Она, как бы шутя, неожиданно сама прижала свою руку к его губам, и Митенька, целуя руку, сам не зная, зачем он это делает, тихонько сжал ее. Молодая женщина не отняла руки, но опять настойчиво сказала:

— Идите же…

Когда он оглянулся на нее на пороге, она стояла спиной к двери и держала у щеки руку, приложив ее обратной стороной ладони к раскрасневшейся щеке, потом быстро отняла ее, когда, повернувшись, увидела, что Митенька смотрит на нее.

Была еще ночь, и дом ярко горел двумя этажами освещенных окон. Но уже было какое-то близкое предчувствие рассвета. Небо незаметно бледнело, и на нем уже яснее вырисовывались неподвижные темные силуэты деревьев. Внизу, где был пруд, дымился едва различимый в полумраке утренний туман и на траву сильнее пала роса.
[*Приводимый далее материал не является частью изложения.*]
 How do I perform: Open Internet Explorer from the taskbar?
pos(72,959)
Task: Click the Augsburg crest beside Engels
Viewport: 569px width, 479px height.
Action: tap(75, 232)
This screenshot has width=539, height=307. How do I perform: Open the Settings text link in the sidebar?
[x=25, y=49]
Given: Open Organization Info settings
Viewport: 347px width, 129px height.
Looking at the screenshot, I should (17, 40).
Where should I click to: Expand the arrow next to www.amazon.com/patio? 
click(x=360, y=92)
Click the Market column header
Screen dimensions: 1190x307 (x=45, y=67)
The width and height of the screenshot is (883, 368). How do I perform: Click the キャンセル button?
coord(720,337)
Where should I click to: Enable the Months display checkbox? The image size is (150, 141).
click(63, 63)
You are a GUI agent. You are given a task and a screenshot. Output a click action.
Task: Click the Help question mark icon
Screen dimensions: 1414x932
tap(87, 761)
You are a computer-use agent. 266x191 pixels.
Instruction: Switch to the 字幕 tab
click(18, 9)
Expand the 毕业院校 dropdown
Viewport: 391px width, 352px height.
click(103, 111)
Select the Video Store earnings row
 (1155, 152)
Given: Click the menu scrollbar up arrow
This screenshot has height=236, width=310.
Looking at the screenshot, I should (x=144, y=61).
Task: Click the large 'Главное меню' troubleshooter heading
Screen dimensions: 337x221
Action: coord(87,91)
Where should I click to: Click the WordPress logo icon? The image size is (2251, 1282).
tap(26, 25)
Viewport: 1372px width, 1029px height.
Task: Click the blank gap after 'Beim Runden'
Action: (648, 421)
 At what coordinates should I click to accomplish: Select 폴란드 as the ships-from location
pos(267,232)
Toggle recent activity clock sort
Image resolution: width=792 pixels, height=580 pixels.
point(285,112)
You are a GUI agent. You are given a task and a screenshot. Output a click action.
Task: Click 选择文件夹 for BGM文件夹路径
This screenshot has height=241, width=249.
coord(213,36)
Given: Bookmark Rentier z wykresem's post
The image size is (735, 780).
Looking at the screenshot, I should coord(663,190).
В полутемной большой проходной узкой гостиной, где горел в углу высоко на камине только один канделябр, ходило несколько пар, ушедших от яркого света в уютный полумрак. Сюда мягко доносились звуки музыки и голоса молодежи. Некоторые сидели в глубоких креслах, тихо разговаривая между собой. На площадке перед домом тоже бродили пары.

Валентин Елагин, взяв с собой с закусочного стола бутылку портвейна и красного, уселся с Петрушей в полумраке одной из проходных гостиных.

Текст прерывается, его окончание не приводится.